L’un des points vitaux les plus scrutés en Ukraine en ce moment est la centrale nucléaire de Zaporijjia. Et pour cause: la destruction du barrage va inévitablement conduire à une baisse importante du niveau du Dniepr, en amont, et fait donc craindre une rupture de l’alimentation en eau de la centrale. Or, cette eau est indispensable puisqu’elle permet de refroidir le combustible des cœurs des réacteurs et ainsi éviter un accident de fusion et des rejets radioactifs dans l’environnement. Pour l’heure, l’Agence internationale de l’énergie atomique (AIEA) rassure: les opérations de pompage devraient « pouvoir se poursuivre même si le niveau descendait au-dessous du seuil actuel de 12,7 mètres ».
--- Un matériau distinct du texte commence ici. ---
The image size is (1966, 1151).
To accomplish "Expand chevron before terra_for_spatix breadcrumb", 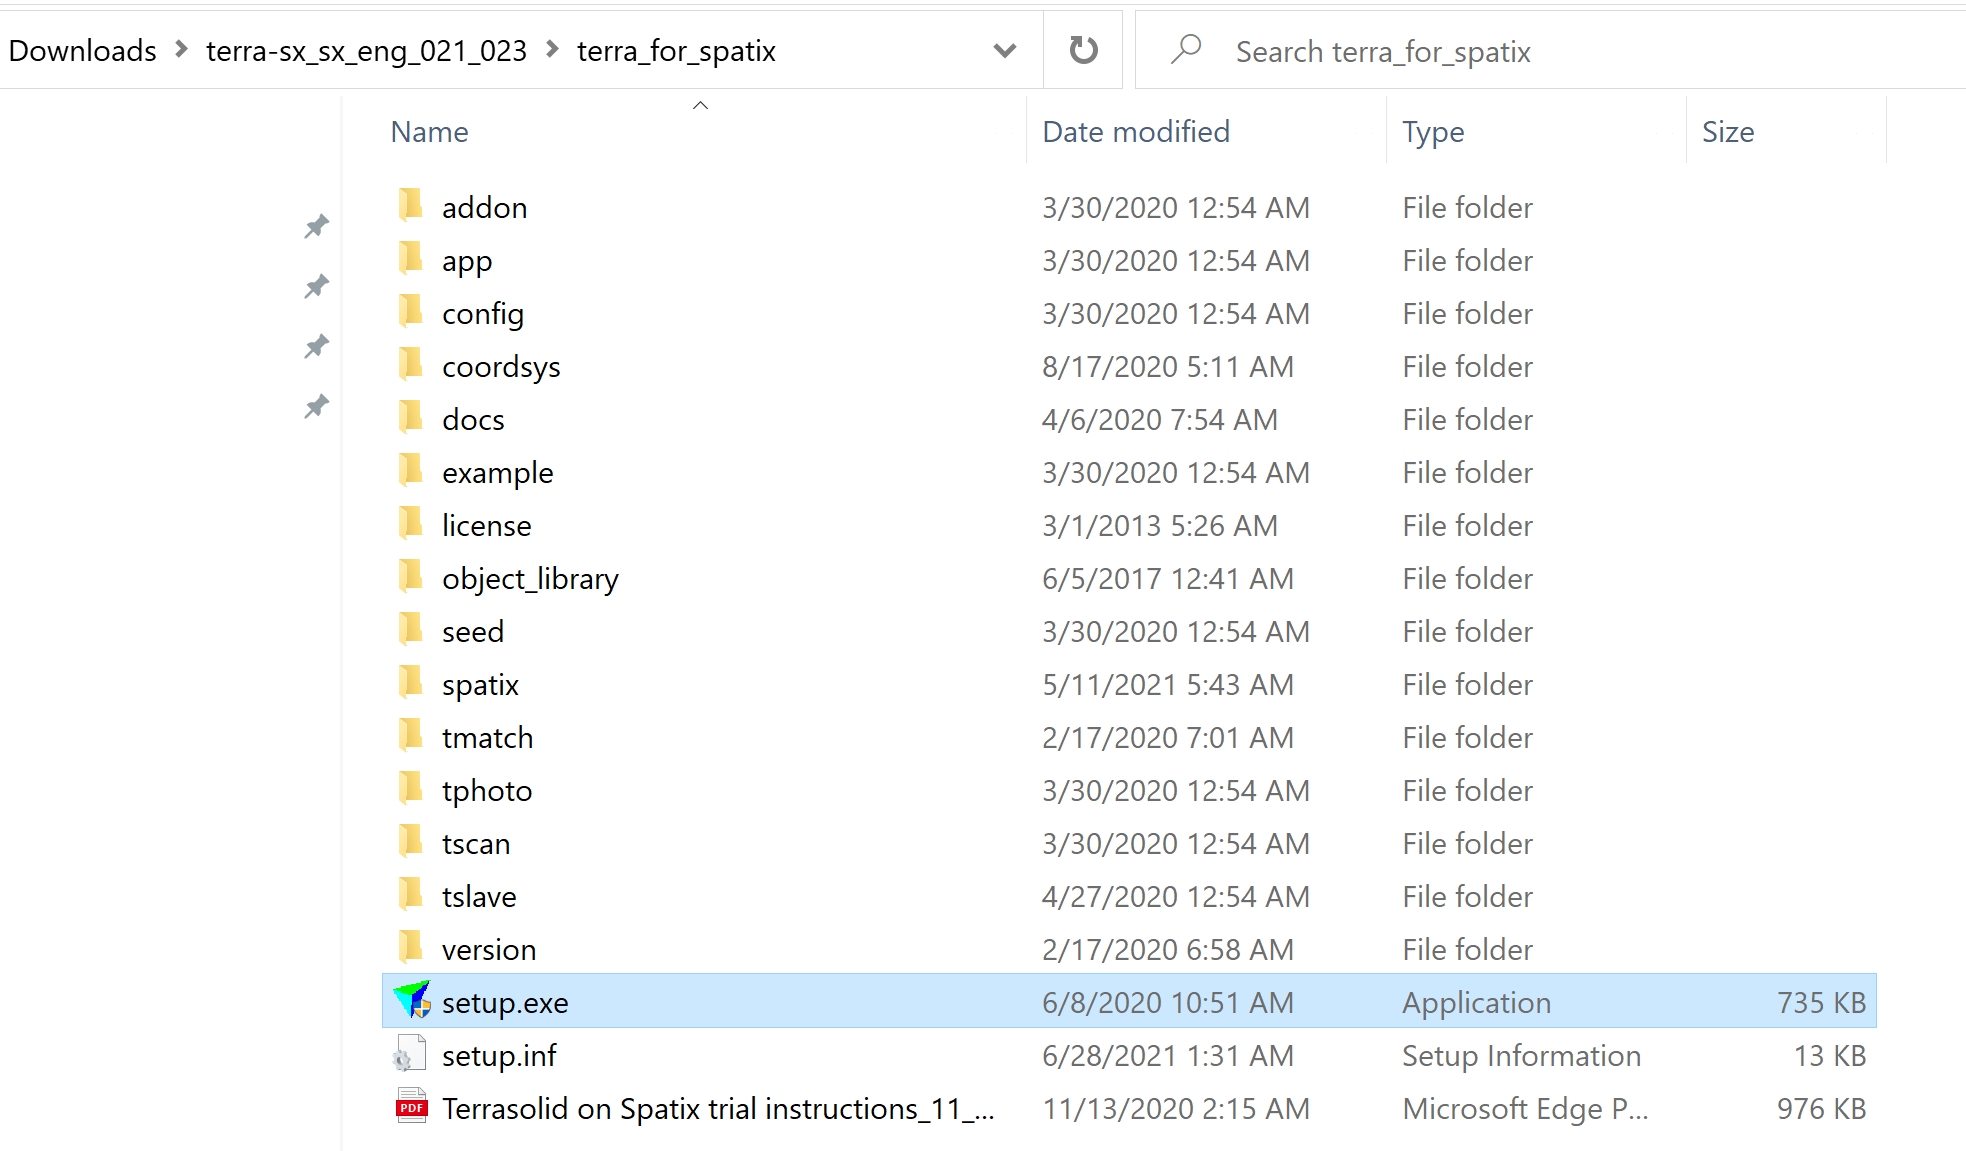I will (x=552, y=49).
Quand le barrage ne pourra plus être utilisé, la centrale nucléaire pourra avoir recours à « un grand bassin de rétention situé à proximité ainsi qu’à des réserves plus petites et à des puits sur place qui peuvent fournir de l’eau de refroidissement pour plusieurs mois », a précisé le chef de l’AIEA, Rafael Grossi.
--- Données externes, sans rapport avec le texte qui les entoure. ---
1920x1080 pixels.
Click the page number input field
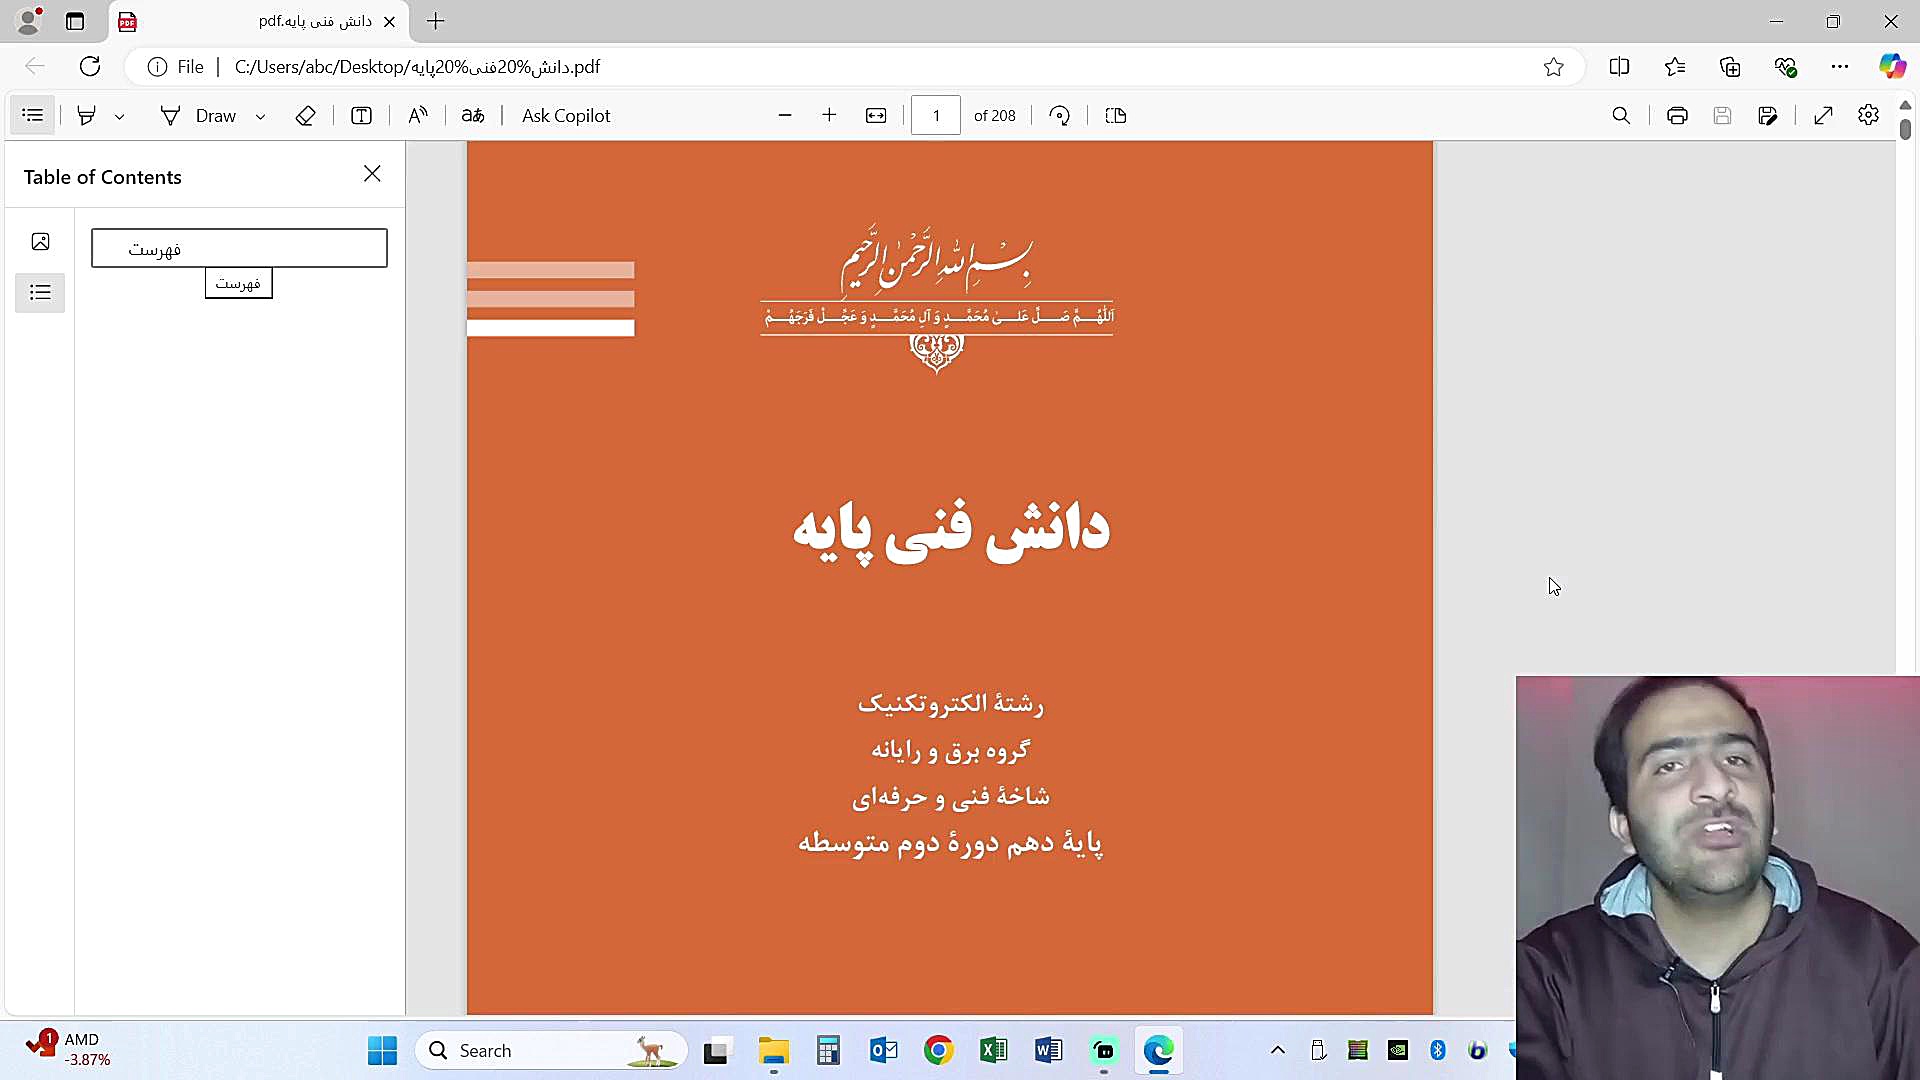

Encore faut-il que ce bassin stratégique reste intact. Il ne faudrait pas qu’une autre salve d’attaques l’endommage. Donc même si la situation reste sous contrôle, elle demeure « très précaire et potentiellement dangereuse », insiste Rafael Grossi.

… et électrique?

Autre point important: actuellement, la centrale nucléaire de Zaporijjia ne produit pas d’électricité et son potentiel arrêt ne constitue donc pas une menace pour le système énergétique ukrainien. Cependant, la destruction du barrage et de la centrale hydroélectrique de Kakhovka soulève quant à elle des inquiétudes. Car même si à ce jour, aucune perturbation grave du réseau n’est à déplorer, les autorités redoutent les effets à long terme de ces événements. Pourront-elles, à l’avenir, continuer à établir un approvisionnement stable en électricité pour les consommateurs dans les territoires adjacents?

Un grenier sous eau

Mais le secteur qui a sans aucun doute le plus à craindre, c’est l’agriculture. Selon les premières estimations du ministère ukrainien de la Politique agraire et de l’Alimentation, 10.000 hectares de terres agricoles sur la rive droite du Dniepr dans la région de Kherson ont été touchés. La production de céréales (blé, avoine, maïs…) et d’huile de tournesol risquerait donc d’être impactée pour plusieurs années.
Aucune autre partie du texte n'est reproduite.